ツマリがそういうように、クレイズ一行は船の上に揺られていた。

「ええ。ニクスの町の次は、ディアンの町を落とすべきかと思うので」

セドナの発言によると、ここの北東にある『ディアンの町』は穀倉地帯となっており、そこを落とすことによってホース・オブ・ムーンは農業と工業の両方を手にすることが出来る。
そこまでいけば『独立国』として旗揚げすることも可能になる、と言う寸法である。

「へえ……。あそこも確か、あまり評判は良くなかった気がするわ」
「ええ。ここ何年も続いた凶作のせいで、農民たちが自身の土地を売り払い……小作農として働かされているって話っすね。相当きつい小作料を取っている土地もあるって評判もたっていやす……」

数日前まで自分で選んだ道とはいえ、ひどい空腹に悩んでいたためでもあるのだろう、ツマリは怒りをあらわにするように怒りの表情を向けた。

「何それ……それじゃあ、今度はそこの地主の奴らをぶっ飛ばして、農民たちにも土地を返してあげるってこと?」

その質問に、セドナはへい、とうなづく。

「それでみんなで豊かになろうって寸法なんすが……現在のあっしらの国力じゃあ到底勝てそうもありやせん。……だから、ディアンの町の北にある、地主さんと同盟をしようって寸法なんでさあ」
「へえ……因みにどんな同盟?」
「ディアンの町を攻撃する際に、そっちの私兵は出さないでほしい。代わりにこっちも手を出さない……っていう不可侵同盟っす」
「そんな同盟出していいの?」

地主は倒すべき存在だと考えたのであろう、とツマリは考えたのであろう。
当然その質問は来るだろうと思っていたのか、アダンはうなづく。

「ええ。その地主さんは、小作人の方からも受けの良い人格者のようっすから。下手に全部ぶっ潰すより、そう言う方は残す方が都合が良いっすからね」
「けどさ、それなら陸便の方が良かったんじゃない?」
「そうすると時間もかかるし、ディアンの町の人たちを刺激しちまいますからね。こうやって、海路を少人数で渡る方が安全ってわけっすよ」

因みに今回も、アダンとツマリ、クレイズとセドナの4人だけでの旅である。

「そうだったのね。……突然『今日からあっしらは船に乗りやす!』なんて言うから、驚いちゃったわよ」
「アハハ、すいやせん、船便がギリギリまで取れなかったんすよ。突然昨日空きが4人分出たんで、予約したんす」

そう言って、セドナは恥ずかしそうに頭を下げた。

「ところで、アダンさんはどこっすか?」
「船室よ。なんでも、クレイズに経済のこととか兵法のこととか、教わってるんだって」
「へえ……ツマリさんはご一緒しないんで?」
「……あたしは勉強嫌いなのよ……」

その発言に、ツマリはぷい、と顔をそむけた。
ツマリの頭では、クレイズの授業にはついていけなかったのだろうと判断したセドナは、それ以上追求しないようにした。

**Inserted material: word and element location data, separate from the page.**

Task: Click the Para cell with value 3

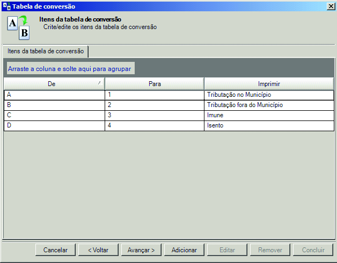Action: [155, 115]
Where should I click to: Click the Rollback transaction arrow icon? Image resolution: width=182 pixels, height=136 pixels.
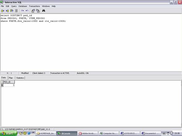coord(27,11)
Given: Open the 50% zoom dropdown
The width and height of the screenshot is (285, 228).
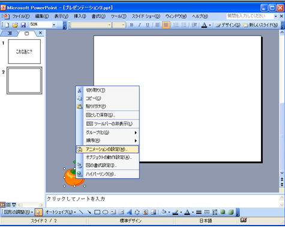Looking at the screenshot, I should tap(54, 25).
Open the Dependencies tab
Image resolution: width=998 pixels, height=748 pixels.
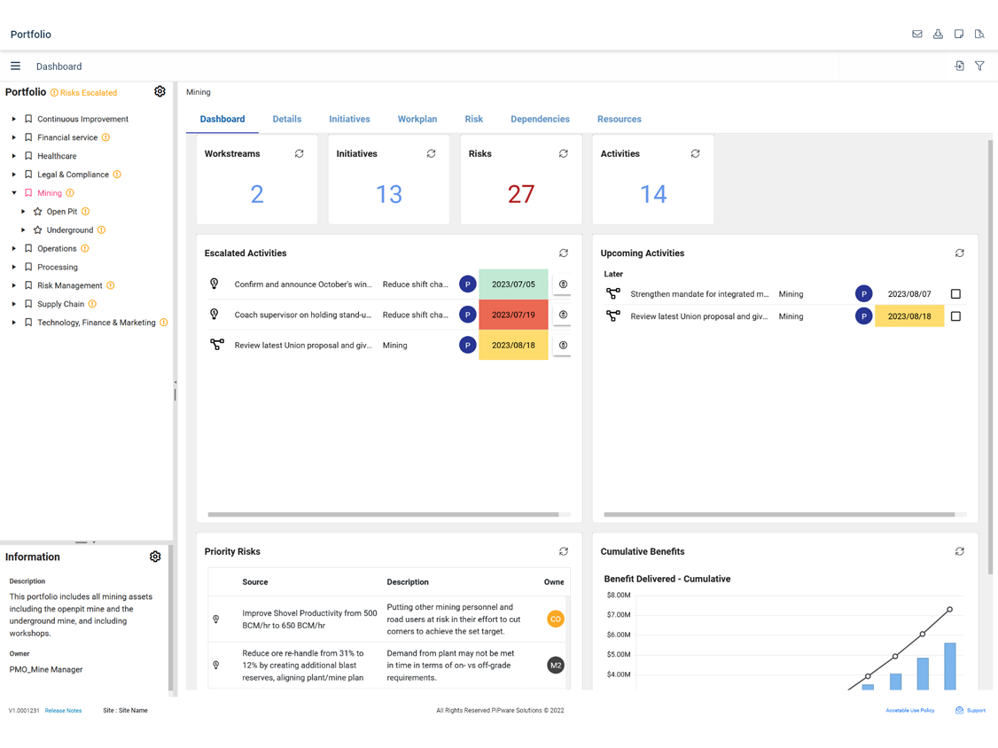tap(540, 119)
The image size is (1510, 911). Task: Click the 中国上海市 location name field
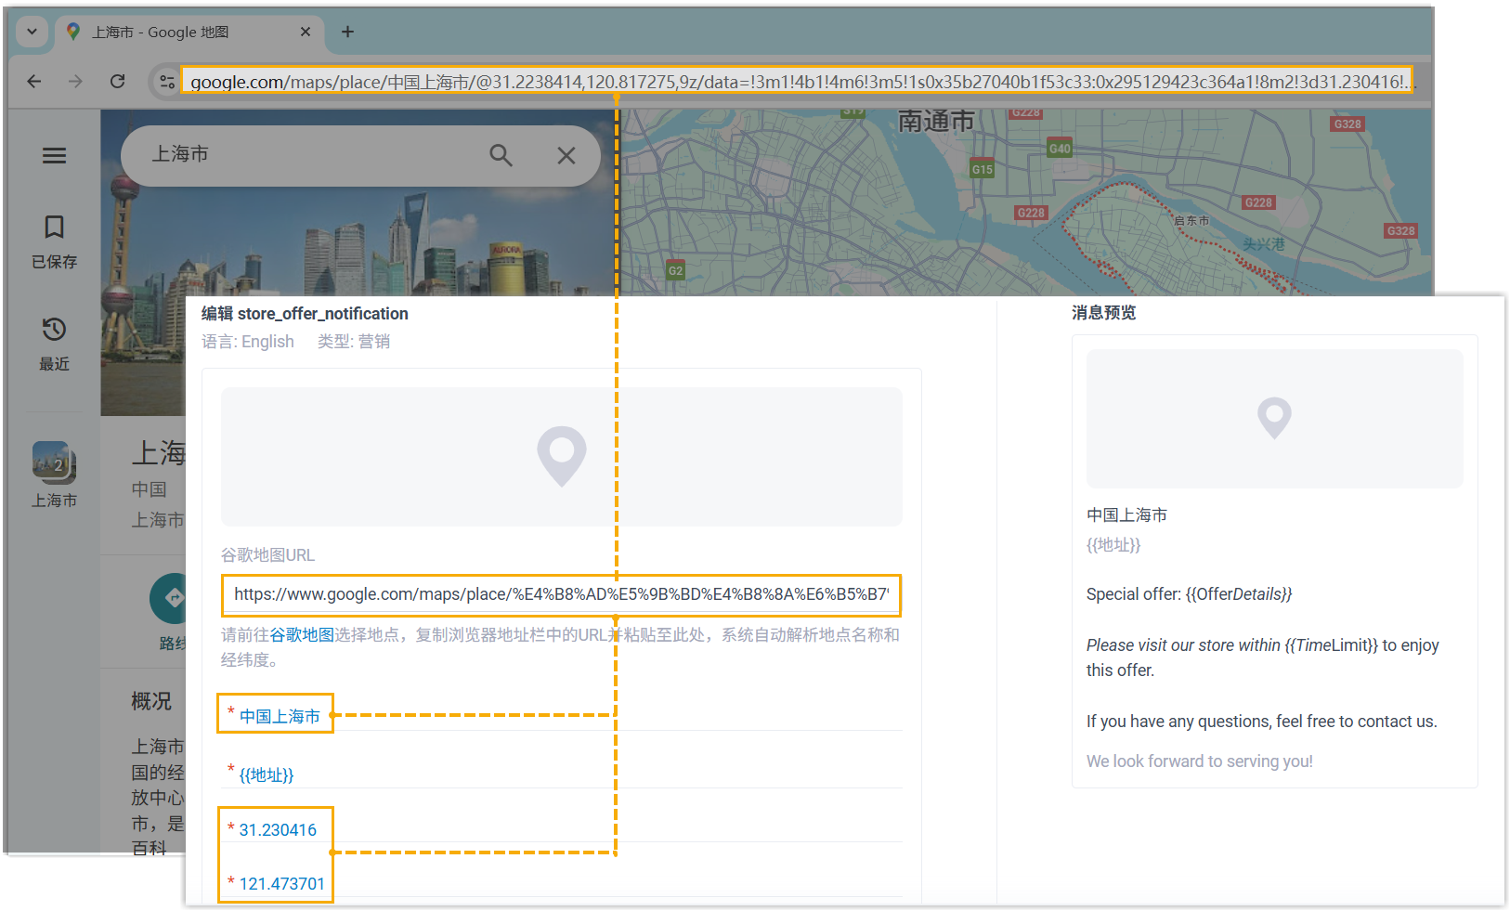coord(280,716)
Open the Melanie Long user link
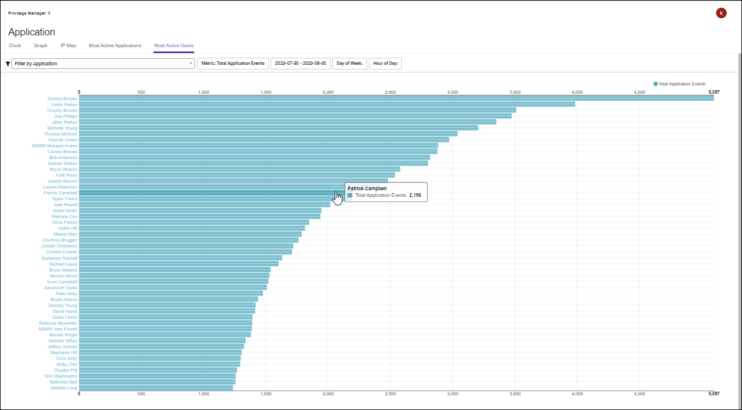Screen dimensions: 742x410 pyautogui.click(x=64, y=388)
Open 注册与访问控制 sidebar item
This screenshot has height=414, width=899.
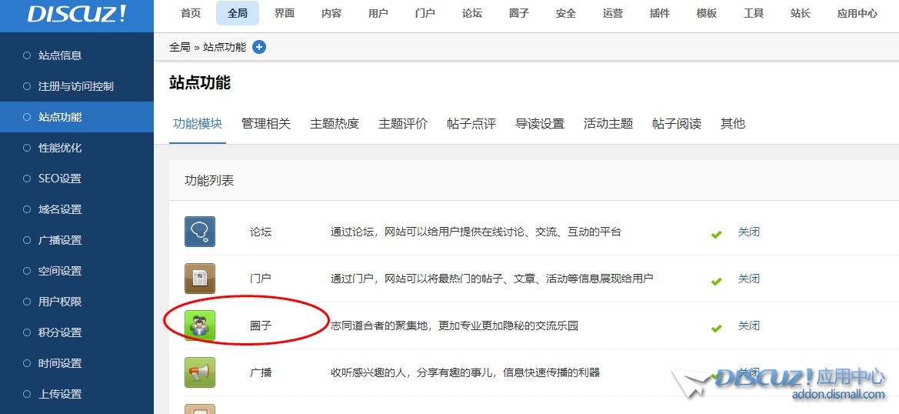(75, 86)
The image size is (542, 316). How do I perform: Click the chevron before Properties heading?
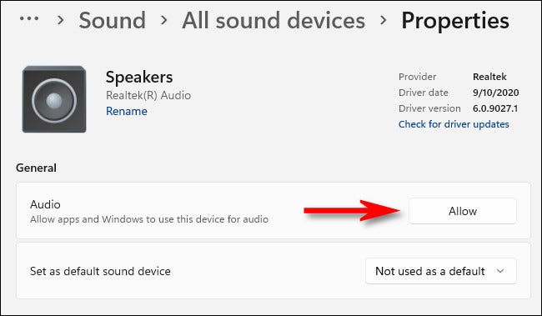click(x=383, y=20)
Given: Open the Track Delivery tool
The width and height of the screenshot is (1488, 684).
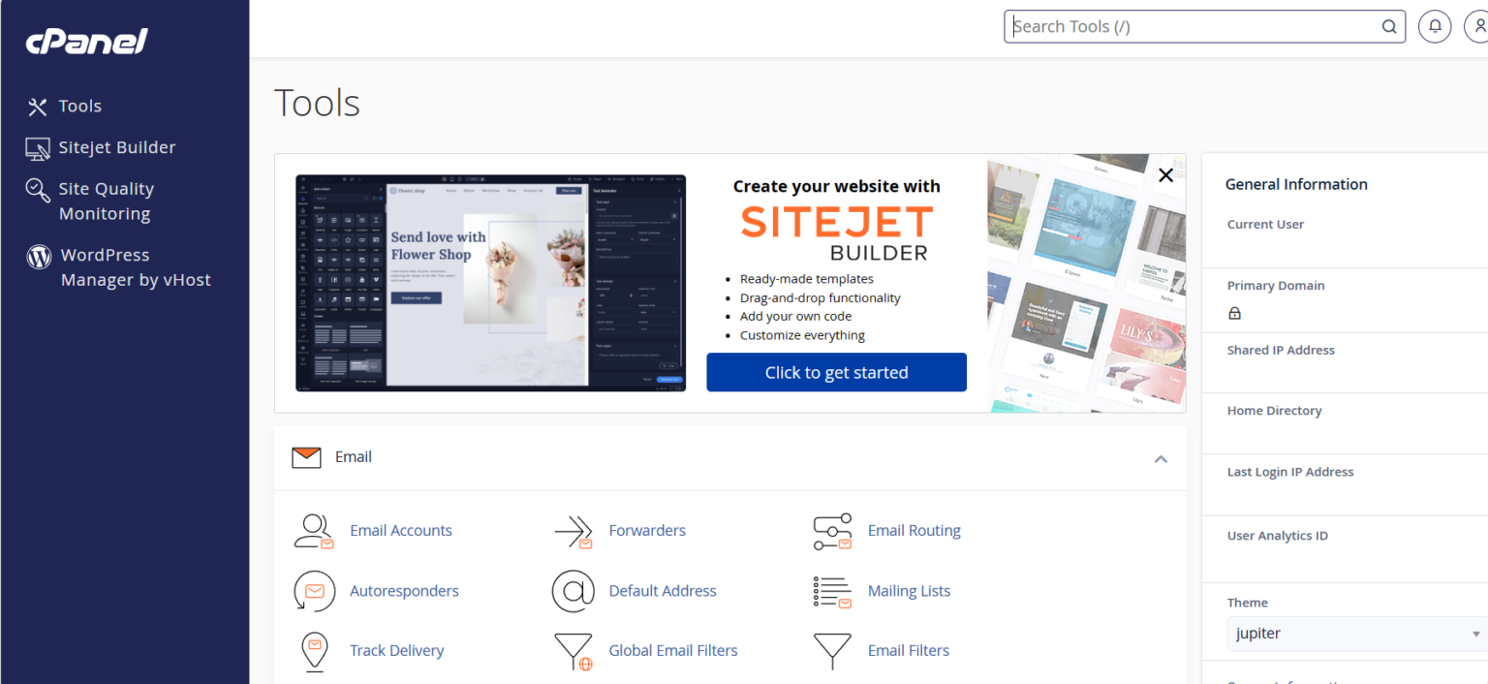Looking at the screenshot, I should click(x=314, y=651).
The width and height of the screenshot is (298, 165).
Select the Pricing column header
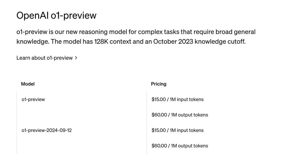(159, 84)
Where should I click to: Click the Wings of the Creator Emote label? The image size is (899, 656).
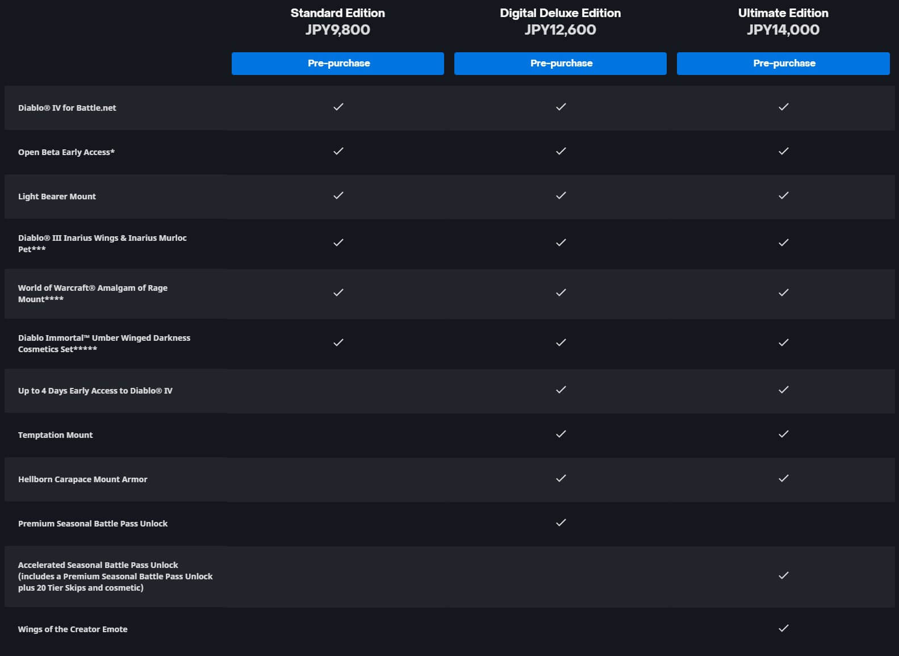click(73, 629)
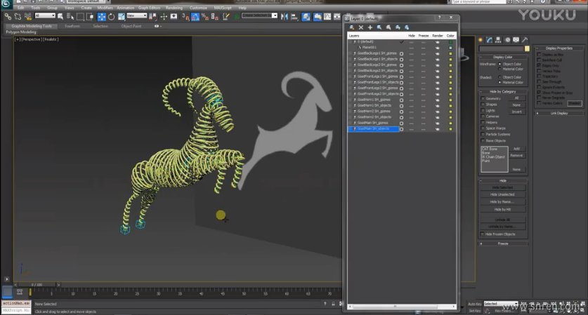
Task: Collapse the Hide by Category rollout
Action: [x=502, y=91]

「それにしても最近……お二人が一緒に居る機会が減りやしたね……」
「そ、そう? ……そうね……。私は……」
「まだ、アダンさんを傷つけたこと気にしてらっしゃるんすか? ……アダンさんは怒っていないと思いやすよ?」
「それだけじゃないわ……ちょっと、いろいろ考えちゃってね」
「アダンさんのことが嫌いになったんすか?」
「ううん。……全く逆よ。……好きすぎて、辛いくらい……。ただ、私はアダンと一緒に居る価値があるのかなって思ってね……」

そう言うと、アダンはマストの上にひらり、と飛び乗ると空を仰ぎながらリンゴをかじり始めた。

「あ、そう言えばさ、セドナ」
「なんすか? ……おっと」

マストの上から投げつけられたリンゴの芯を受け取りながら、セドナは尋ねる。

「さっき船長さんが話してたの訊いたんだけどね。あんたみたいに人気者の男が、どうやらディアンの町にも居るそうよ?」

人気者、と言われてセドナは実感がなさそうに首を傾げた。

「へえ……あっしは人気者なんすかね……」
「それで、名前もセドナって言うんですって」
「なんですって!?」

ツマリが答え終わる前に、セドナは大声で叫ぶ。あまりの反応に、ツマリは思わずふらり、とマストから落ちそうになるのを何とかこらえる。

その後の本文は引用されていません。